Versäumt das Finanzamt die Revisionsbegründungsfrist, weil nach dem innerdienstlichen Organisationsablauf keine Überwachung des rechtzeitigen Rücklaufs des Vorgangs mit der Begründungsschrift zur Absendestelle gewährleistet war, so liegt ein die Wiedereinsetzung in den vorigen Stand ausschließender Organisationsmangel vor. Ein der Absendestelle vor der innerdienstlichen Versendung des Vorgangs gegebener Hinweis auf die Eilbedürftigkeit der Bestellung stellt für sich allein die Überwachung nicht sicher.

FGO § 56 Abs. 1.

Sachverhalt

Das beklagte Finanzamt (FA) legte gegen das der Klage stattgebende Urteil des Finanzgerichts (FG) Revision ein. Die Revisionsbegründung vom 8. September 1988 ging nicht bis zum Ablauf der Revisionsbegründungsfrist (am 22. September 1988), sondern erst am 17. Oktober 1988 ein. Das FA beantragte wegen der Versäumung der Frist Wiedereinsetzung in den vorigen Stand. Es trug vor, der zuständige Sachgebietsleiter habe nach Unterzeichnung der Begründungsschrift diese dem zuständigen Beamten der Vollstreckungsstelle, Steueroberinspektor (StOI) B, überbracht und den Beamten sowie dessen Mitarbeiterin K ausdrücklich darauf hingewiesen, daß es sich um ein fristgebundenes Schreiben handele, dessen rechtzeitiger Versand sichergestellt werden müsse. Unter dem 9. September 1988 habe StOI B den Entwurf einer Kurzmitteilung gefertigt, mit welcher die Begründung nach ihrer Versendung der zuständigen Oberfinanzdirektion zur Kenntnis gebracht werden sollte, und den Vorgang dem Vorsteher des FA zugeleitet. Die Unterzeichnung (der Kurzmitteilung) durch den Vorsteher sei am 19. September 1988 erfolgt. Die rechtzeitige Absendung der Begründungsschrift sei versäumt worden: StOI B sei seit dem 15. September 1988 dienstunfähig erkrankt, Frau K erst ab 19. September 1988 im Dienst und der Sachgebietsleiter von diesem Tage an in Urlaub gewesen. Frau K und der Vertreter von StOI B hätten nicht angeben können, aus welchem Grunde die rechtzeitige Absendung der Begründungsschrift unterblieben sei. StOI B habe nach Dienstantritt den unerledigten Vorgang festgestellt (am 10. Oktober 1988) und die Versendung veranlaßt. Eine besondere Überwachung des Postlaufs von der Vollstreckungsstelle zum Vorsteher und zurück sei angesichts der bis zum Fristablauf verbleibenden Zeit nicht erforderlich gewesen, da es völlig unüblich und nicht zu erwarten gewesen sei, daß ein Vorgang, dessen Weiterleitung an den Vorsteher am 9. September 1988 verfügt worden sei, diesem erst am 19. September 1988 zur Unterschrift vorliegen würde.
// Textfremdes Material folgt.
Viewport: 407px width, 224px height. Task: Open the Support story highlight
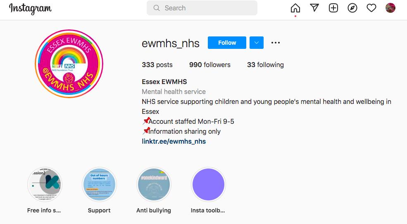coord(99,184)
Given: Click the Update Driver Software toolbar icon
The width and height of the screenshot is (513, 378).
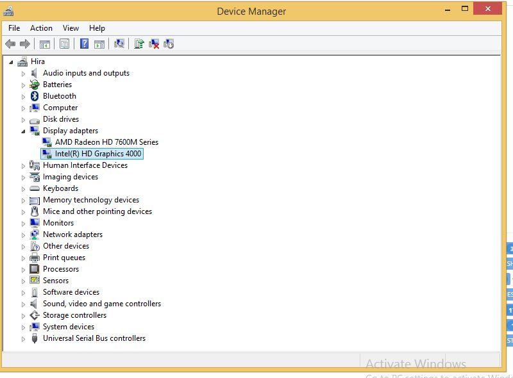Looking at the screenshot, I should 140,44.
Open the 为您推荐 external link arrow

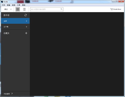pyautogui.click(x=12, y=94)
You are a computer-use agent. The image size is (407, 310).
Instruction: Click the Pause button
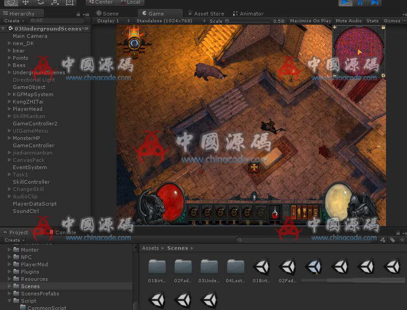click(360, 3)
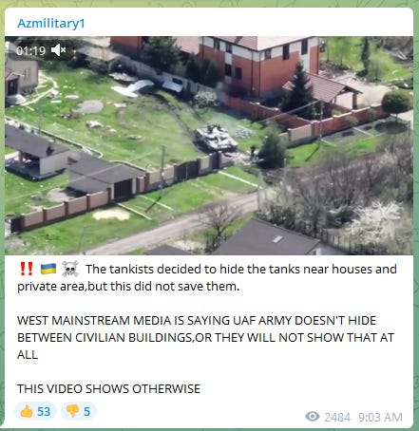Click the 01:19 video duration label
The height and width of the screenshot is (431, 419).
pos(30,50)
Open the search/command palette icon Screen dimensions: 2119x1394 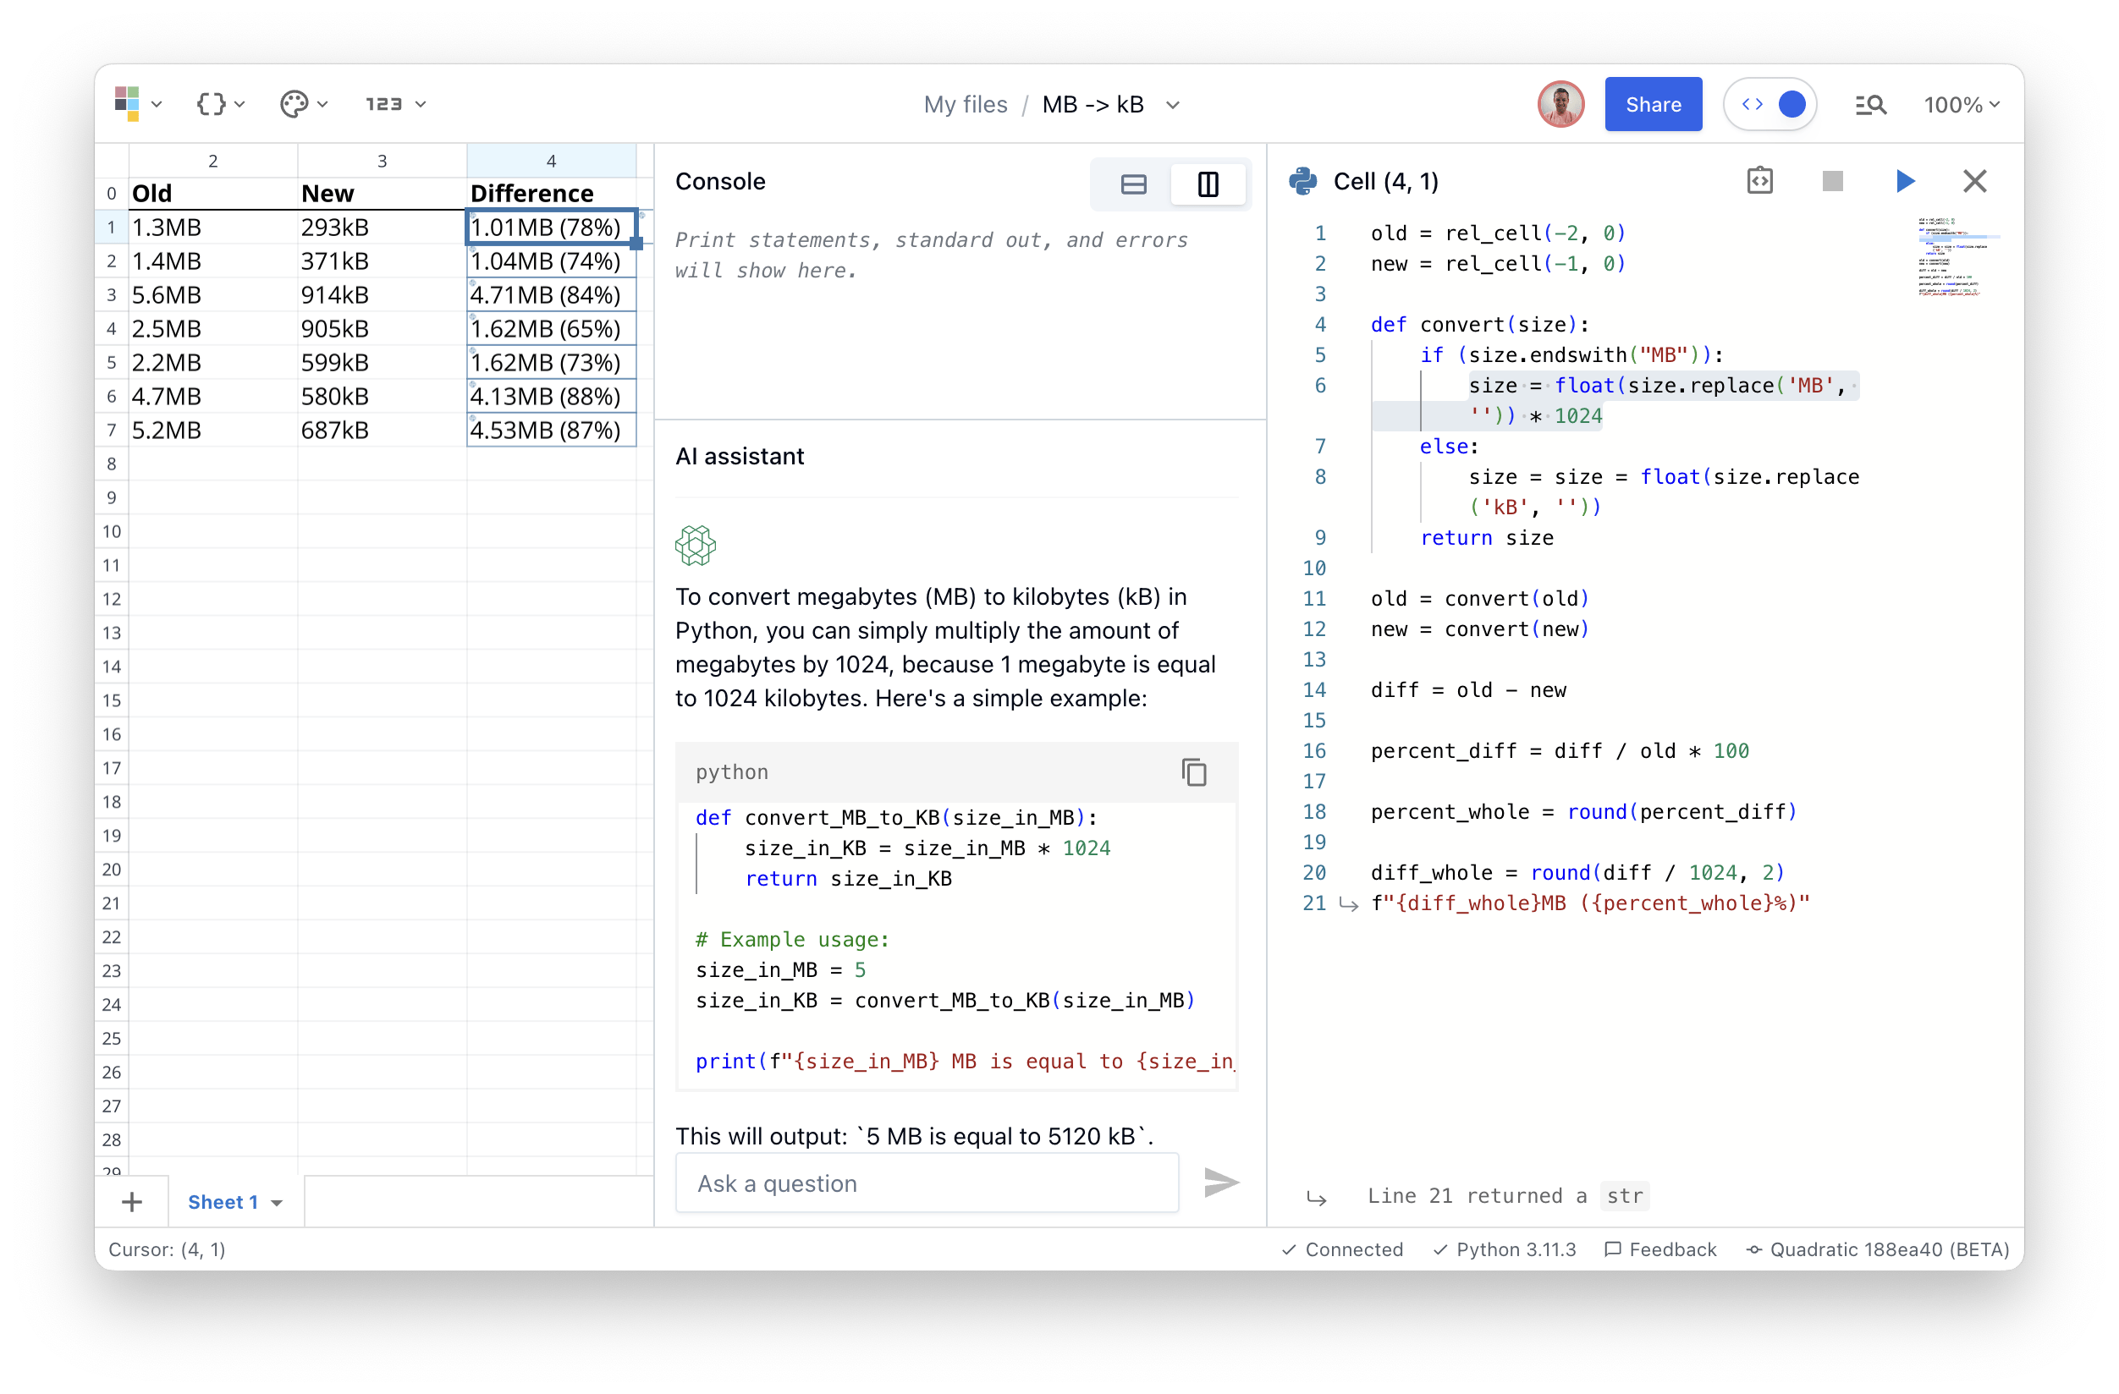(1870, 105)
Das FA hat später den Rechtsstreit in der Hauptsache für erledigt erklärt.

Die Klägerin, die zunächst beantragt hatte, die Revision als unzulässig zurückzuweisen, hat gleichfalls den Rechtsstreit in der Hauptsache für erledigt erklärt.

Entscheidungsgründe

Die Revision ist ungeachtet der beiderseitigen Erledigungserklärungen als unzulässig zu verwerfen (§ 124, § 126 Abs. 1 der Finanzgerichtsordnung - FGO -), weil sie nicht innerhalb der dafür bestimmten Frist (§ 120 Abs. 1 FGO) begründet worden ist und die vom FA wegen der Fristversäumung beantragte Wiedereinsetzung in den vorigen Stand (§ 56 FGO) versagt werden muß.
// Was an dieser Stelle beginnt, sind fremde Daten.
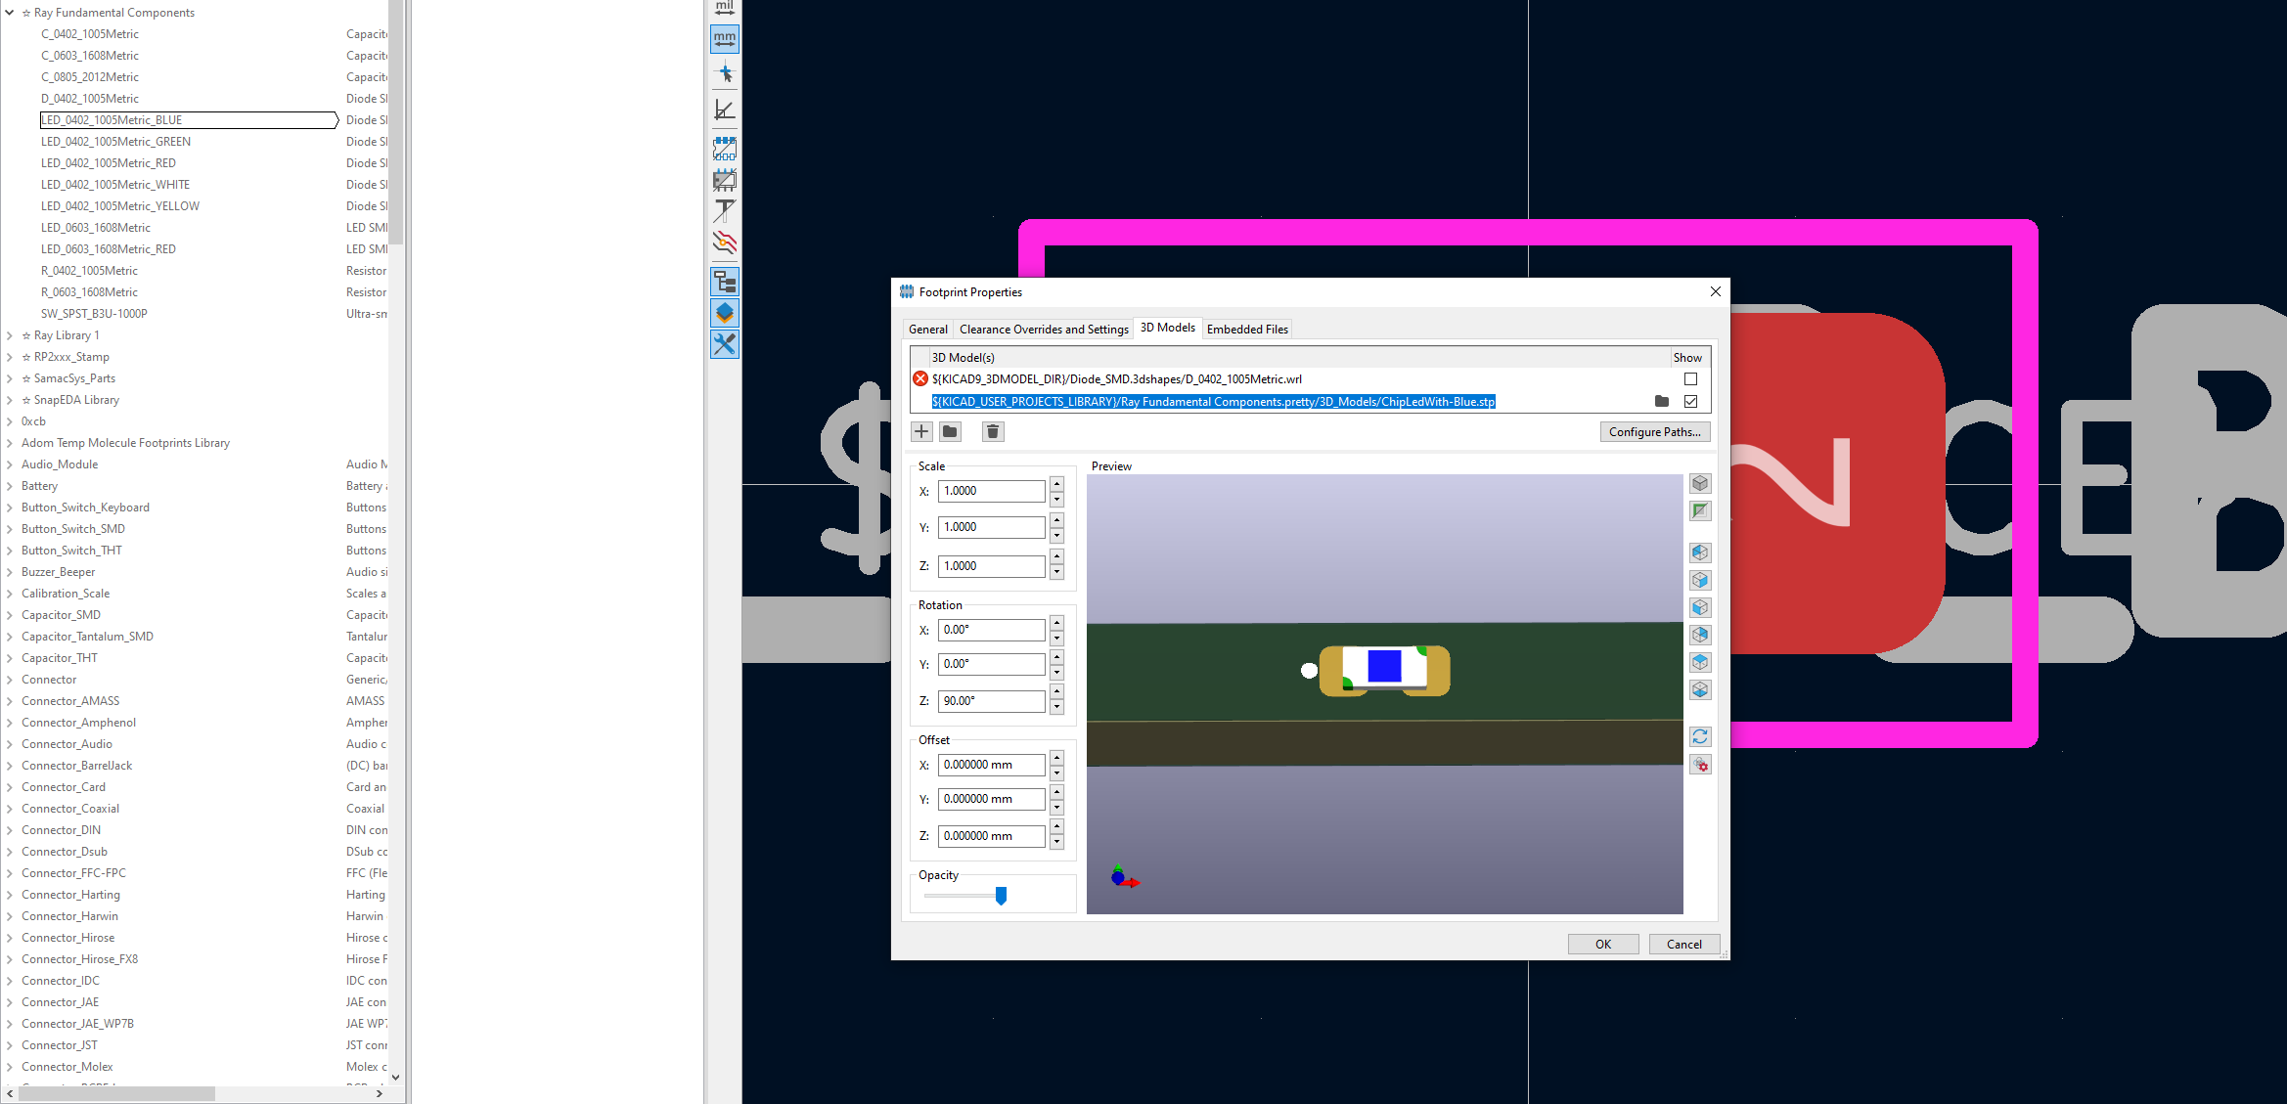Expand the Ray Library 1 tree node
The image size is (2287, 1104).
tap(9, 335)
Beiderseitige Erledigungserklärungen sind zwar auch in der Revisionsinstanz möglich und zulässig, doch tritt die verfahrensrechtliche Wirkung - die auf Grund der übereinstimmenden Erklärungen anzunehmende Erledigung (§ 138 Abs. 1 FGO) - nur ein, wenn die Revision statthaft und zulässig ist (Bundesfinanzhof - BFH -, Beschlüsse vom 14. Juli 1971 I R 127, 154/70, BFHE 103, 36, 41, BStBl II 1971, 805; vom 12. Dezember 1984 I R 78/83, BFHE 143, 8, BStBl II 1985, 258; vom 24. April 1987 IX R 80/86, BFH/NV 1988, 95, und vom 29. September 1987 IX R 42/86, BFH/NV 1988, 323; vgl. auch Gräber/Ruban, Finanzgerichtsordnung, 2. Aufl. 1987, § 138 Anm. 18 m.w.N.). Hier ist die Revision, weil nicht fristgerecht begründet, unzulässig.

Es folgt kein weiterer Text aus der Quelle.